Supply reforms, not stimulus will revive economy: JP Morgan

MUMBAI: The government must resist the temptation for a fiscal stimulus and instead concentrate on repairing the supply chains which have been disrupted by demonetisation and problems linked to the new Goods and Services Tax (GST), JP Morgan said in a note on Thursday.

“The economy is in the midst of an adverse supply shock. Countering this with a fiscal stimulus – as some are advocating – will only further accentuate external imbalances,” JP Morgan economists Sajjid Chinoy and Toshi Jain said in the note.

India’s GDP growth has slipped from a peak of 7.9% in the first quarter of the last fiscal year to to 5.7% in the first quarter of the current fiscal year, a three year low resulting in talk about heightened government spending to help in revival.

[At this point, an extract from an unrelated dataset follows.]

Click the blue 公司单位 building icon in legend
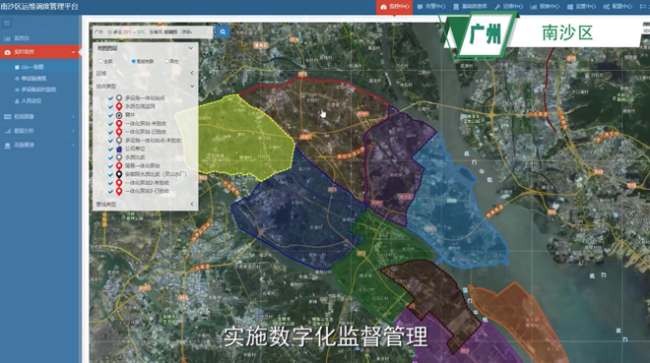The image size is (650, 363). (x=119, y=149)
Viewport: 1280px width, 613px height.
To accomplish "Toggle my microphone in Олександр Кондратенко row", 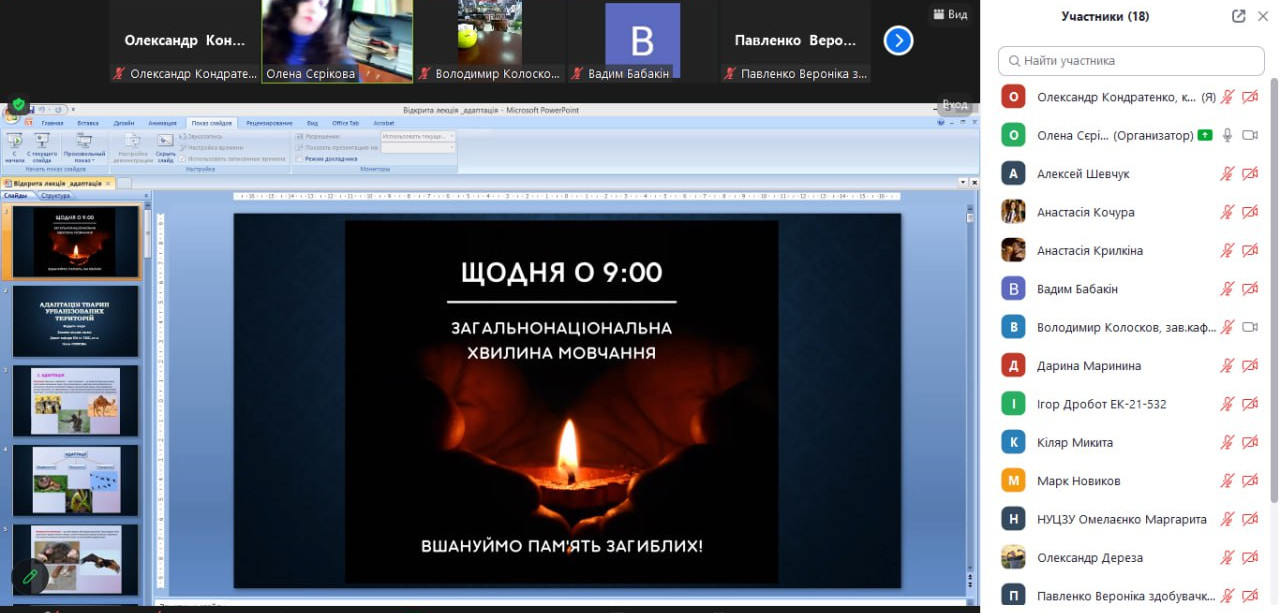I will coord(1227,97).
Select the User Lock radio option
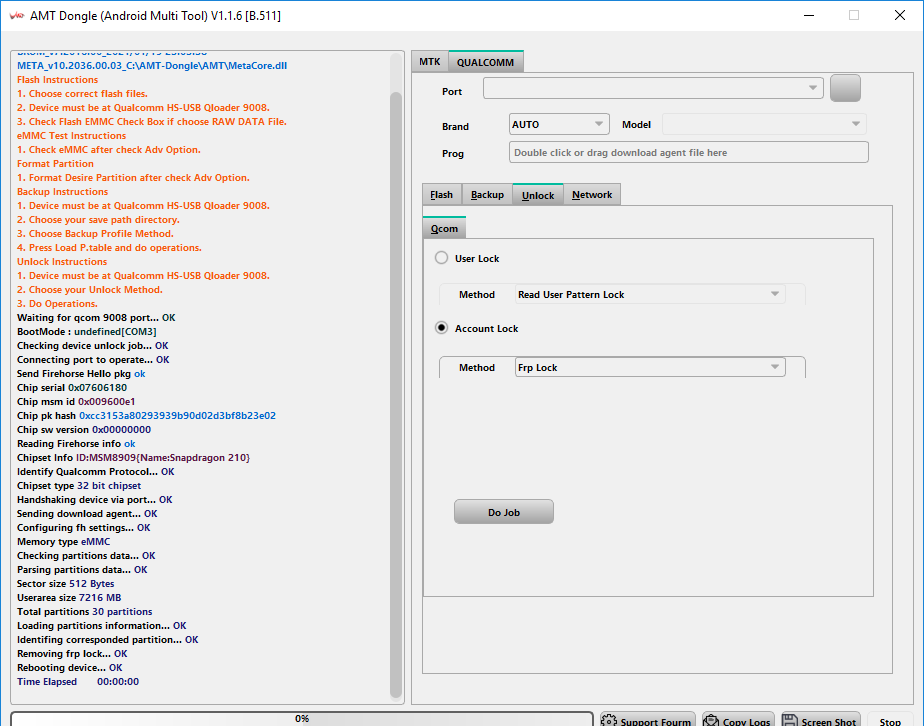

How JP Morgan said that a stimulus will be the “wrong medicine” and could worsen the situation. The current growth slowdown however started in the last fiscal year mainly due to a rolling off the windfall from the drop in global oil prices and fall in credit appetite due to the de-leveraging of bank balance sheets.

As a result India’s growth slipped from 9.1% in the quarter ended March 2016 to 7.5% in the quarter ended September 2016, or levels before the collapse of oil prices. That has now been accentuated because of demonetisation and GST.

The negative supply side shocked caused due to demonetisation has disrupted supply chains and have resulted in higher manufacturing imports into India. “Since demonetisation, (imports) have been growing at 13%. The increase is across the board – gems and jewelry, electronics, paper, plastics and chemicals. Stronger imports alone subtract 300 bps from headline growth – even after adjusting for imports that are re-exported. Therefore, stronger imports can explain the entire slowdown since demonetization, and then some,” JP Morgan said.

In simple words, manufacturing sector involving small and medium enterprises post-demonetization has been replaced by imports. “What then is the appropriate policy response? If it’s a transient supply shock, it will self-correct and policy should look through it. But even if it lingers, we should not respond to a negative supply shock with a positive demand impulse. Expansionary fiscal or monetary policy is unlikely to rehabilitate disrupted supply chains,” JP Morgan said.

“Instead…. a fiscal stimulus – in the wake of an adverse supply shock – will simply stoke more imports and result in a larger current account deficit. In the current global environment – with growing risks of a simultaneous normalization by the Fed and the ECB – the last thing India needs is fiscal adventurism (particularly against the backdrop of worsening state finances) that ends up further pressurizing external imbalances, with the CAD already widening to 2.4% of GDP,” the note said.

The economists suggested supply side solutions like continuing improvements in regulatory and business environment for SMEs, improve their access to credit, urgently resolve teething GST problems and simplify the burdens of firms competing in the formal sector. Also, ensuring that the asset resolutions in the banking sector is solved.

“India’s economic history is replete with the same lessons. Every time policymakers trade off some macroeconomic stability for growth, the economy ends up with neither. The current government has heeded these lessons remarkably well, and shown admirable fiscal restraint. We shouldn’t blemish that record now,” JP Morgan said.